** Selected extract **
-*-*-

The decline marked a 9th consecutive week of flat or weekly declines.

Following some particularly impressive labour market data released in the week ending 4th January, a shift in forward guidance by FED Chair Powell and other FOMC members pinned back any surge in U.S Treasury yields, with some disappointing economic data released through the last week also weighing.

Economic data was on the lighter side through the week, with key stats limited to December’s ISM non-manufacturing PMI that came in softer than expected on Monday.

Outside of the numbers, the FOMC meeting minutes released on Wednesday also struck a dovish tone, aligned with FOMC members speaking through the week, with the ongoing government shutdown contributing to a pullback in yields through the week.

On the trade front, while U.S – China trade negotiations concluded on Wednesday, with both sides giving positive updates, while the lack of concrete timelines added further pressure on yields, supporting the pullback in mortgage rates through the week.

Freddie Mac weekly average rates for new mortgages as of 10th January were quoted to be:

  • 30-year fixed rate loan fell from 4.51% to 4.45% in the week, while up from 3.99% a year ago. The average fee held steady at 0.5 points.
  • 15-year fixed rates fell from 3.99% to 3.89% in the week, while up from 3.44% from a year ago. The average fee remained unchanged at 0.4 points.

-*-*-

** Dataset content **

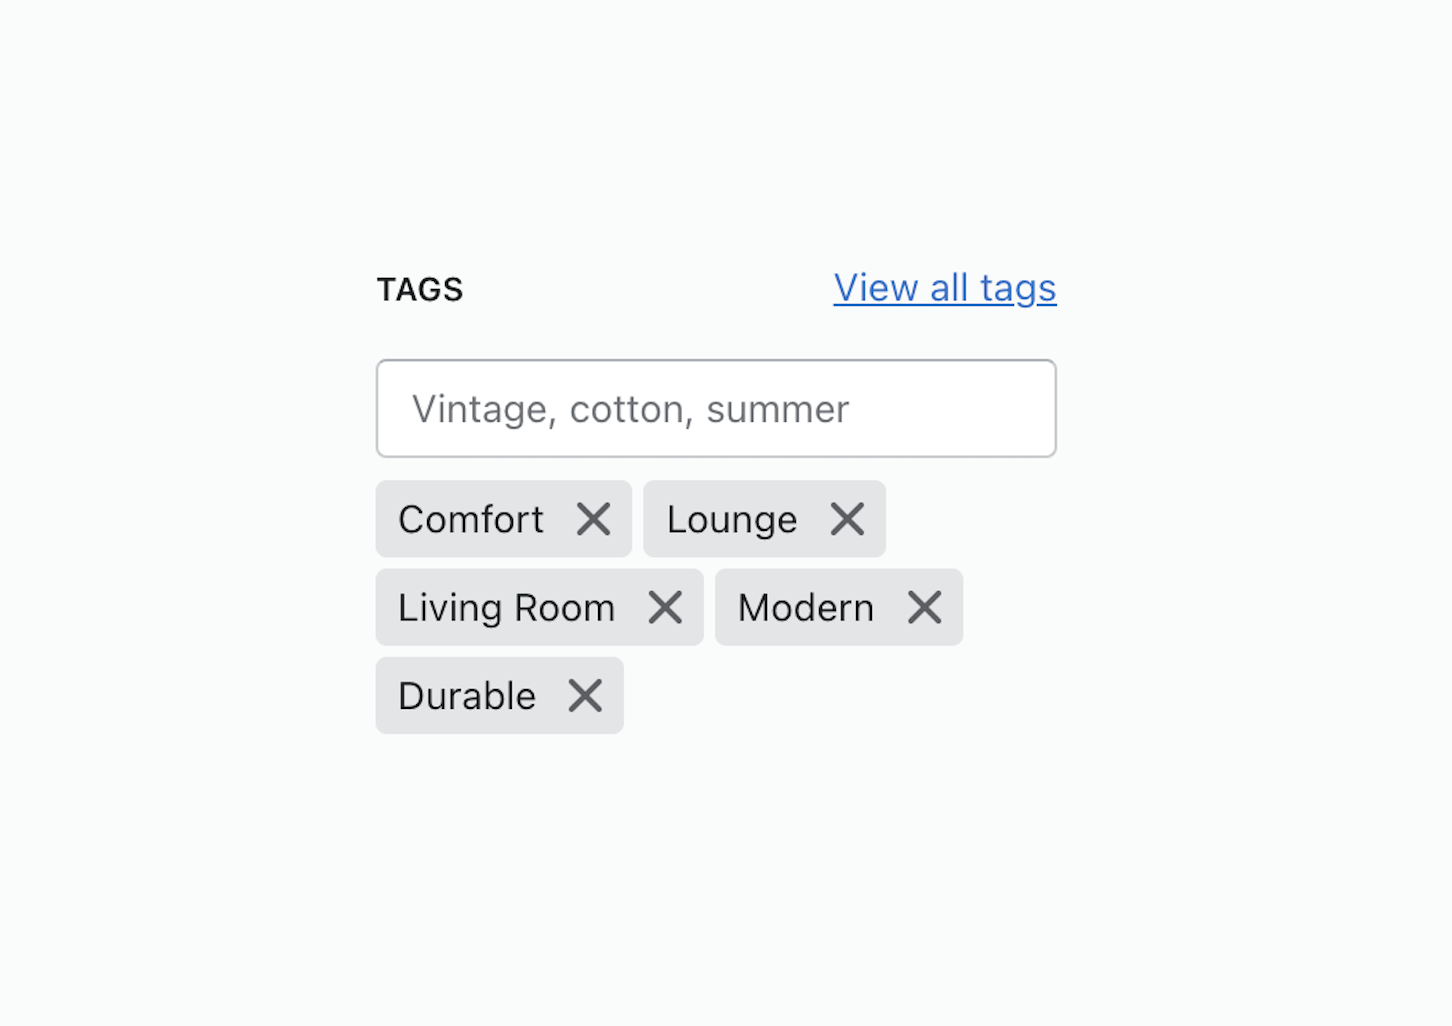Click View all tags above the input

(944, 288)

-*-*-

** Requirement **
Write the next part of the weekly mortgage rate report, picking up after its last line. The data has no connection to the text.

** Expected answer **
  • 5-year fixed rates decreased from 3.98% to 3.83% in the week and up 0.37% from last year’s 3.46%. The average fee rose from 0.2 points to 0.3 points.

Mortgage Bankers’ Association Rates for the week ending 4th January were quoted to be:

  • Average interest rates for 30-year fixed, backed by the FHA, decreased from 4.86% to 4.70%, the lowest level since Apr-18, with points decreasing from 0.54 to 0.47 (incl. origination fee) for 80% LTV loans.
  • Average interest rates for 30-year fixed with conforming loan balances decreased from 4.84 to 4.74, the lowest level since Apr-18, with points increasing from 0.42 to 0.47 (incl. origination fee) for 80% LTV loans.
  • Average 30-year rates for jumbo loan balances decreased from 4.72% to 4.52%, the lowest level since Feb-18, with points easing from 0.30 to 0.28 (incl. origination fee) for 80% LTV loans.

Weekly figures released by the Mortgage bankers Association showed that the Market Composite Index, which is a measure of mortgage loan application volume, increased by 23.5% in the week ending 4th January, reversing a 9.8% slide over the previous 2-weeks.

The Refinance Index surged by 35% in the weekend ending 4th January, reversing a 12% fall from the week ending 27th December 2018.

The share of refinance mortgages increased from 42.7% to 45.8%, week-on-week in the week ending 4th January, reversing the week of 27h’s decrease from 43.6% to 42.7% to hit the highest level since Feb-18.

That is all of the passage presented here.